Can you point www.chuhei.com to the same IP address as kilikwala.homelinux.com?

----------

## carbon

my ip is dynamic, and kilikwala is only a DNS domain name

so how to make www.chuhei.com points to a changing ip??

----------

## devon

How often does your IP change? In order for name-based virtual hosts to work, the HTTP request has to ask for the correct domain. Since http://www.chuhei.com just uses a frame to request for http://kilikwala.homelinux.com, you will see the default site inside the frame.

Perhaps you can have his site in a subdirectory under your domain like http://kilikwala.homelinux.com/chuhei.

----------

## carbon

so what does he has to set chuhei.com to point to? i am thinking www.chuhei.com should continue to point to kilikwala.homelinx.com without changes.

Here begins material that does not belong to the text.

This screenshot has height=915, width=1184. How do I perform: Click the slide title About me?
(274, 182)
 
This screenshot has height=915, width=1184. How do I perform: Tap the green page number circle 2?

"http://kilikwala.homelinux.com/chuhei" i dont understand how to make this happen. is that the servername under vhosts.conf?

DocumentRoot is /home/chuhei/http/ thats fine , right?

----------

## BxBoy

The way I do it is at the DNS level, I setup a CNAME for www.BxBoy.com that points to home.BxBoy.com and that got the vhost working. In the apache you would also have to setup individual vhost configurations in the httpd.conf file.

If you need detailed help, you can catch me on IM.

----------